**TASK TO COMPLETE:**
Set the data down again, exactly as it reads, but without the pictures.

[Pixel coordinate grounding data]
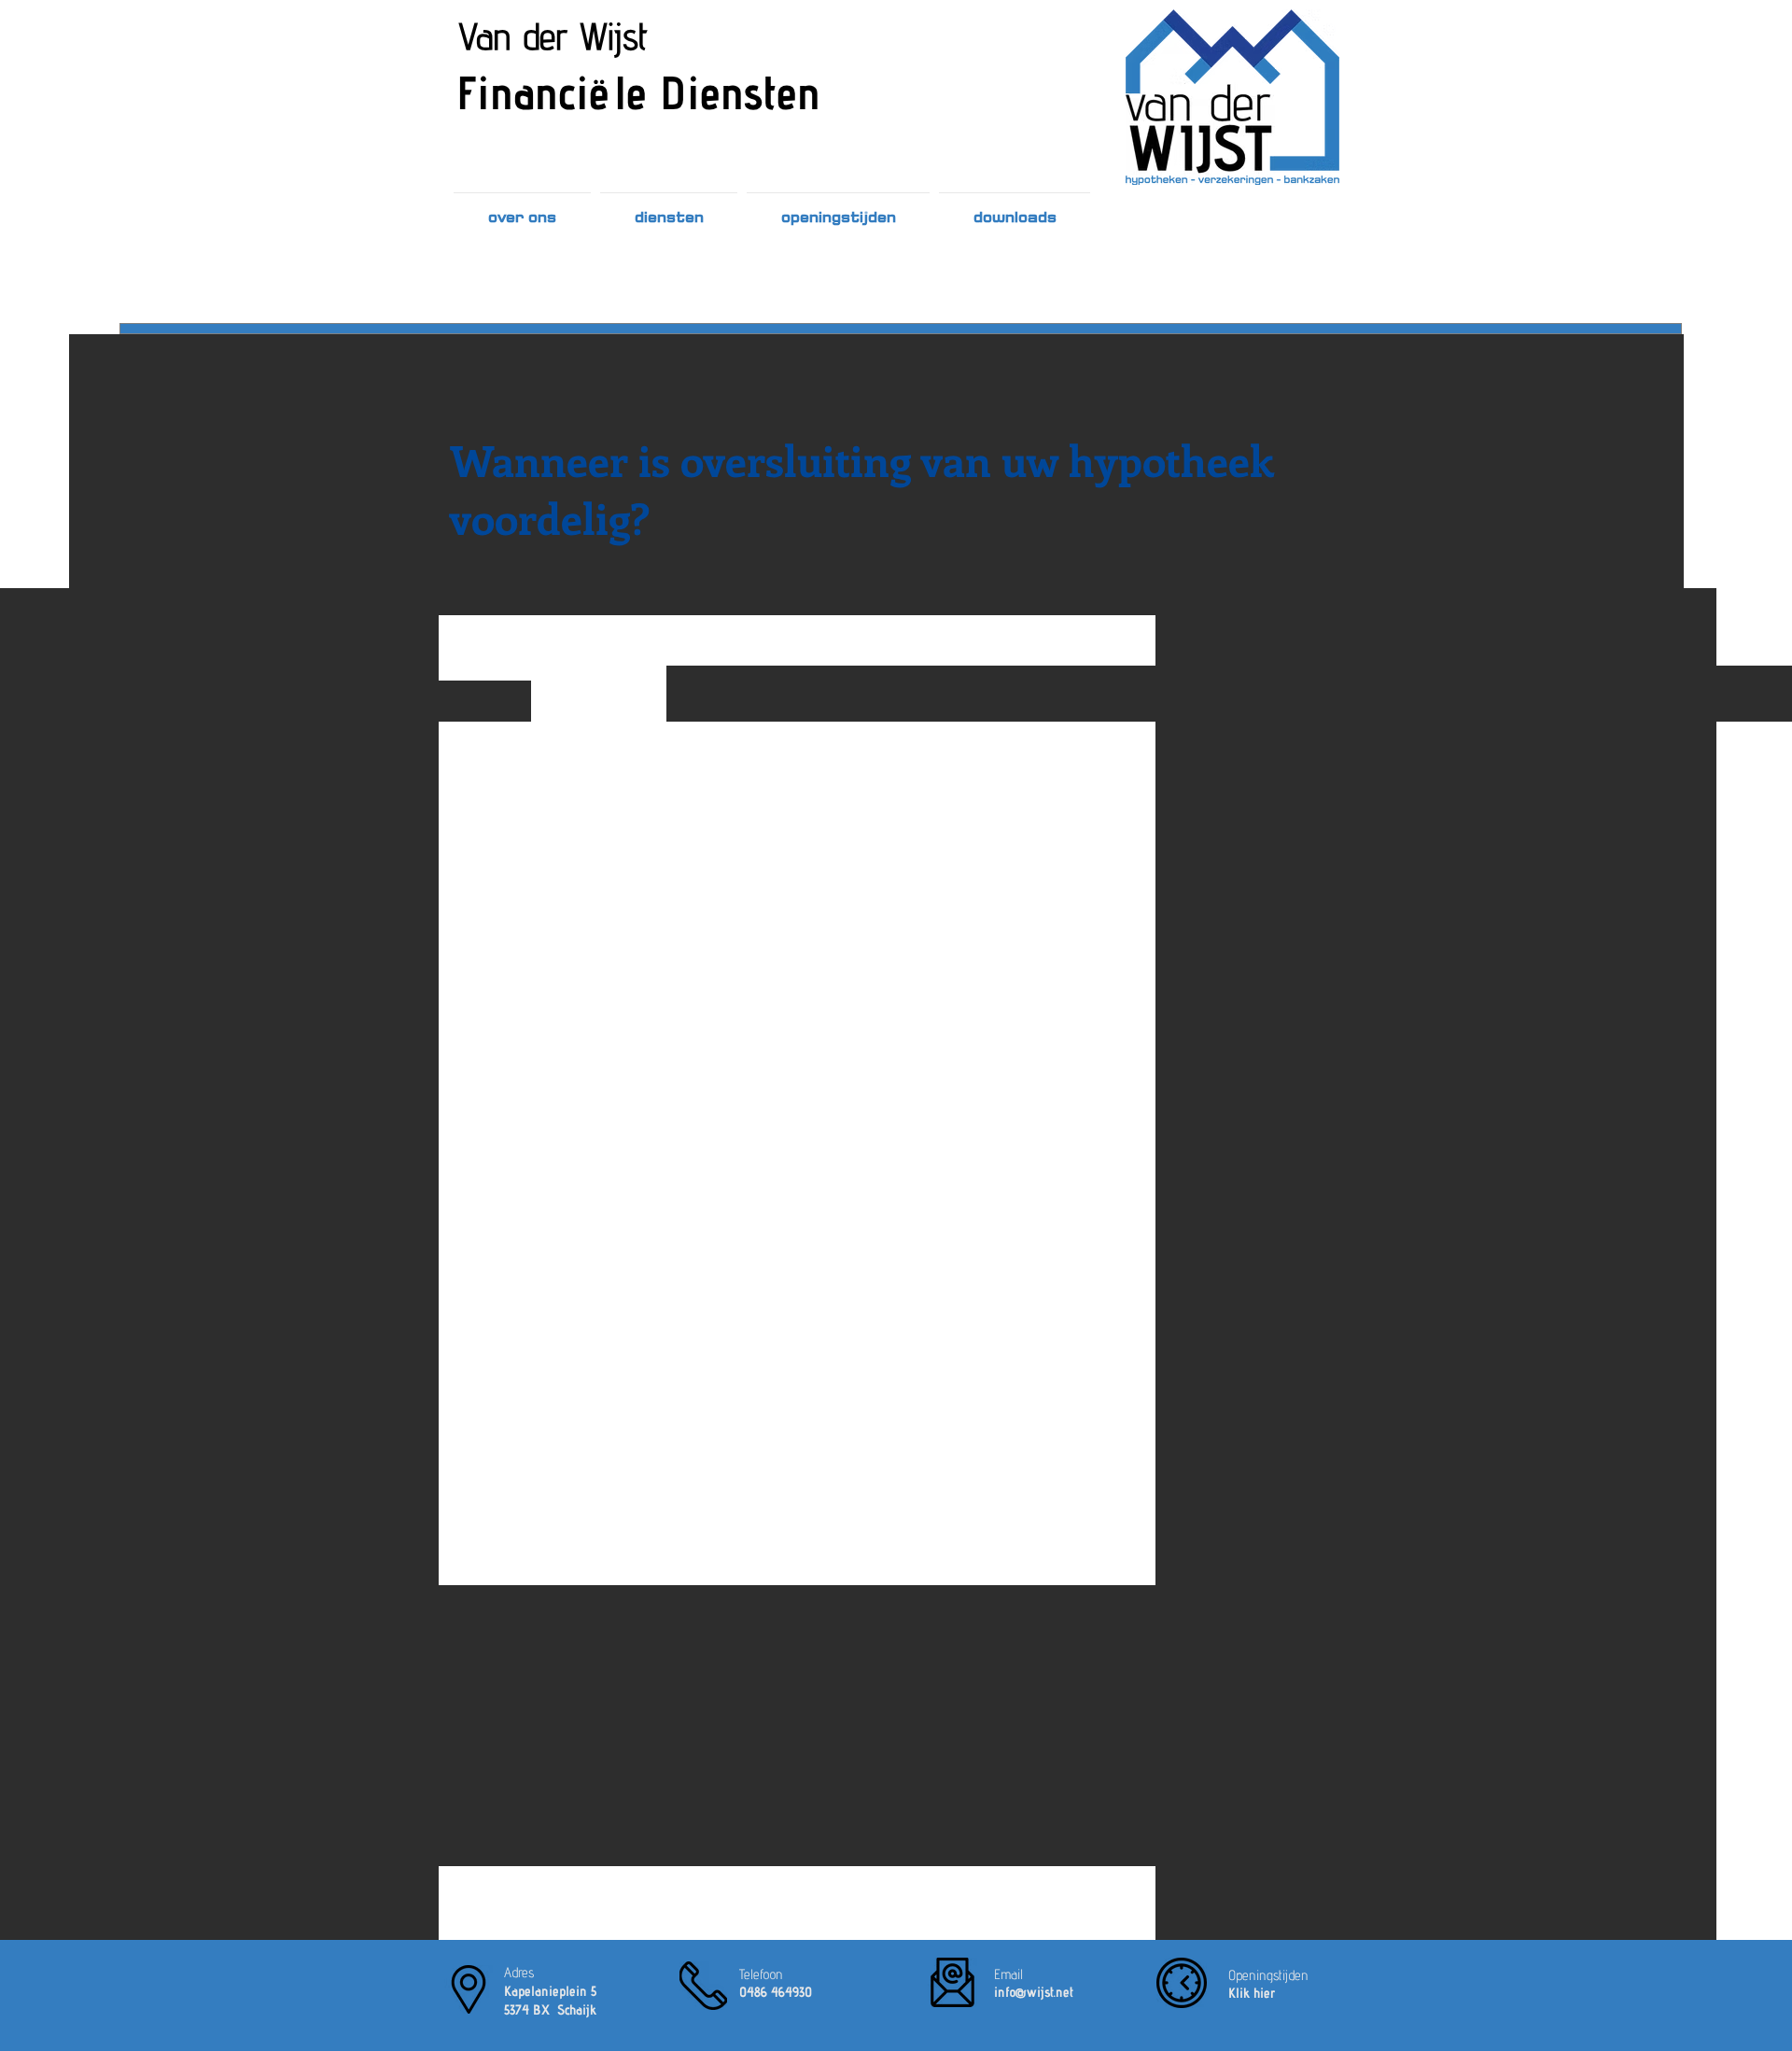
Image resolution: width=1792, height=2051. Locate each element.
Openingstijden (1268, 1975)
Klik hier (1252, 1993)
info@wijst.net (1033, 1992)
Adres (519, 1972)
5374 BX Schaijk (550, 2009)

**REPLY TO THE EXERCISE:**
Image resolution: width=1792, height=2051. Locate each element.
Openingstijden (1268, 1975)
Klik hier (1252, 1993)
info@wijst.net (1033, 1992)
Adres (519, 1972)
5374 BX Schaijk (550, 2009)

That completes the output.